What is needed — Reproduce the stretch of the reload1.c patch message from "Use reload_reg_rtx_reaches_end_p instead" through "non-spill reload registers.", word for word.

Source document —
· · · · ·

If you prefer changing as little as possible, then the version below
just does [C].  Also tested on mips64-linux-gnu.

Richard


gcc/
	* reload1.c (reload_regs_reach_end_p): Replace with...
	(reload_reg_rtx_reaches_end_p): ...this function.
	(new_spill_reg_store): Update commentary.
	(emit_input_reload_insns): Don't clear new_spill_reg_store here.
	(emit_output_reload_insns): Check reload_reg_rtx_reaches_end_p
	before setting new_spill_reg_store.
	(emit_reload_insns): Use a separate loop to clear new_spill_reg_store.
	Use reload_reg_rtx_reaches_end_p instead of reload_regs_reach_end_p.
	Also use reload_reg_rtx_reaches_end_p when reading new_spill_reg_store
	for non-spill reload registers.

Patch

Index: gcc/reload1.c
===================================================================
--- gcc/reload1.c	2011-11-27 10:06:56.000000000 +0000
+++ gcc/reload1.c	2011-12-03 14:29:26.000000000 +0000
@@ -5505,15 +5505,15 @@  reload_reg_reaches_end_p (unsigned int r
 }
 
 /* Like reload_reg_reaches_end_p, but check that the condition holds for
-   every register in the range [REGNO, REGNO + NREGS).  */
+   every register in REG.  */
 
 static bool
-reload_regs_reach_end_p (unsigned int regno, int nregs, int reloadnum)

· · · · ·

Rows of pointing data

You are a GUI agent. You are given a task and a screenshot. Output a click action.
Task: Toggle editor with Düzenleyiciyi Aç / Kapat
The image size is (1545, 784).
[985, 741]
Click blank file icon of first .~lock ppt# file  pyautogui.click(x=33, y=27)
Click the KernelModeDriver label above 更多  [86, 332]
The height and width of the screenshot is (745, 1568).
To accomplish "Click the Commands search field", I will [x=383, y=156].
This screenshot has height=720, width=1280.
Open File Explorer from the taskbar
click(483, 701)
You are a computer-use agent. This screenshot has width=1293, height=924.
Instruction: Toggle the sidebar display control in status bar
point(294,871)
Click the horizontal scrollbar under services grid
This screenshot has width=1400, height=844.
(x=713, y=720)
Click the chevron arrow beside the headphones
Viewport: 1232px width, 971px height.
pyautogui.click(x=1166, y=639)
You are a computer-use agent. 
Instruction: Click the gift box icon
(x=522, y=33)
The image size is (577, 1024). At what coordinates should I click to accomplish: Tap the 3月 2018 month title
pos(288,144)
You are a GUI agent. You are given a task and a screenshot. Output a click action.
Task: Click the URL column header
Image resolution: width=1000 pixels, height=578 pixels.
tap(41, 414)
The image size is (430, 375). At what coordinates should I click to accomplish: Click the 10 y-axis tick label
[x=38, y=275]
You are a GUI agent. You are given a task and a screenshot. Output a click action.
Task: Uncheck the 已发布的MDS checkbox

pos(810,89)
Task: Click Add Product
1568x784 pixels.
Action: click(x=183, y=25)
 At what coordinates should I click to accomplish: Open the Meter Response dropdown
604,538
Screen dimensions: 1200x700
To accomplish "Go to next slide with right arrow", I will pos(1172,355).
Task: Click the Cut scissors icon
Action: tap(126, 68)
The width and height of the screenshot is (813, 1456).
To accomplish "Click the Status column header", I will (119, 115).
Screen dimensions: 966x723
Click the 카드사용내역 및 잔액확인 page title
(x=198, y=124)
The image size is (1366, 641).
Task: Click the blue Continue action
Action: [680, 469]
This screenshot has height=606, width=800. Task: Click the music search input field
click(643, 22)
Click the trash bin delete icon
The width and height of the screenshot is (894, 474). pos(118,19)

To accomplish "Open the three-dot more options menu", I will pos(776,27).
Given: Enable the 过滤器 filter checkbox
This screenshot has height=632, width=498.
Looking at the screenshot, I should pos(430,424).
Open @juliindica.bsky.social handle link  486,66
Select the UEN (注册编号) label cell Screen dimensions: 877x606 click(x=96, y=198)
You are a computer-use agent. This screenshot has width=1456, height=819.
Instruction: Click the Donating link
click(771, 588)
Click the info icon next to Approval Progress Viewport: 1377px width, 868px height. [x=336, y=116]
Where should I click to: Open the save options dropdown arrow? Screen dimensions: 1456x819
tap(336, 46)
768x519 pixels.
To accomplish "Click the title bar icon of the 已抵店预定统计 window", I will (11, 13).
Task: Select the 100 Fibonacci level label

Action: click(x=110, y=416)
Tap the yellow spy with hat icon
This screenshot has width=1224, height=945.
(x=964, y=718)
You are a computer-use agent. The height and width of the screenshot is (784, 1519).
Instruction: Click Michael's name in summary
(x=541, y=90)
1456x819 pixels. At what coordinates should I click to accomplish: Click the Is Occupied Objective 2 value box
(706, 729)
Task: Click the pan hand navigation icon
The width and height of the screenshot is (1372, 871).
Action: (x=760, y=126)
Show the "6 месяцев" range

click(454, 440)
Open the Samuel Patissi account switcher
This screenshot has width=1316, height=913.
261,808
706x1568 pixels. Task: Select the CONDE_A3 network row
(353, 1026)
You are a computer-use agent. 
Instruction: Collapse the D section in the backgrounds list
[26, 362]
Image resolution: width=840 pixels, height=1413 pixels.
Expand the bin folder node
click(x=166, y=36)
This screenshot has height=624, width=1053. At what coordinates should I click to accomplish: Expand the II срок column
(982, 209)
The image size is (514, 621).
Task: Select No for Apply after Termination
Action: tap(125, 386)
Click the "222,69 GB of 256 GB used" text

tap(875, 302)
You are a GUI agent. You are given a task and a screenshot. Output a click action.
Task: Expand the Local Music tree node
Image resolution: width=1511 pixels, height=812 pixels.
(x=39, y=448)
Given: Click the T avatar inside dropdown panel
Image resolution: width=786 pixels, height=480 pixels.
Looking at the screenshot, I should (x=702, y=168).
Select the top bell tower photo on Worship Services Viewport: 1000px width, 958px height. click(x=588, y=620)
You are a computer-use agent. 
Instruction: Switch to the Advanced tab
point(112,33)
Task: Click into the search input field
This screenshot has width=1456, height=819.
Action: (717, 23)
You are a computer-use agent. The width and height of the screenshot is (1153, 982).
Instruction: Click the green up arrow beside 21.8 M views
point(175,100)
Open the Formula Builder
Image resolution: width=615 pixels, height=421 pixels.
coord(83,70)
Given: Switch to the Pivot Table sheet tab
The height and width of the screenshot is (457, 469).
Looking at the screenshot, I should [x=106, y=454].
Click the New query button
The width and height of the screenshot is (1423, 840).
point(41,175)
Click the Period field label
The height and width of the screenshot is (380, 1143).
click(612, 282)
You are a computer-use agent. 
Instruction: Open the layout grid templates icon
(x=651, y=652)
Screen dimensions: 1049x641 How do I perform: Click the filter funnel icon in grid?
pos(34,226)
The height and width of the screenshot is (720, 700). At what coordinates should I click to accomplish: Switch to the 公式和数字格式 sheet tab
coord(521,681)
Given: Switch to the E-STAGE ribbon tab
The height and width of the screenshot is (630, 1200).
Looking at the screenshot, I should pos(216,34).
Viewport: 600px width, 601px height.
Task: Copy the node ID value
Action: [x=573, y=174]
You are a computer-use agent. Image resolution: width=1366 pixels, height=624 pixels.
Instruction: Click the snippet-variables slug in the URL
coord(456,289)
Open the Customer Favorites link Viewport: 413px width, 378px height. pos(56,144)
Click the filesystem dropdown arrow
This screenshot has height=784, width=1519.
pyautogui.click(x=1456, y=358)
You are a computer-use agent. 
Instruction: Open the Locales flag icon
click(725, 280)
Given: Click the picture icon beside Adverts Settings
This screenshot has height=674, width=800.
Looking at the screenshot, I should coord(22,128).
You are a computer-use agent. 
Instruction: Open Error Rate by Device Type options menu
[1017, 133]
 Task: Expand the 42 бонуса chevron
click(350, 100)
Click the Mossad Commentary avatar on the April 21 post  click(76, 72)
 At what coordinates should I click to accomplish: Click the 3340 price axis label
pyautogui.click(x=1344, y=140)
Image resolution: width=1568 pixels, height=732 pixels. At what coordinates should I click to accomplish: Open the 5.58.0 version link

· · · · ·

The response —
Use reload_reg_rtx_reaches_end_p instead of reload_regs_reach_end_p.
	Also use reload_reg_rtx_reaches_end_p when reading new_spill_reg_store
	for non-spill reload registers.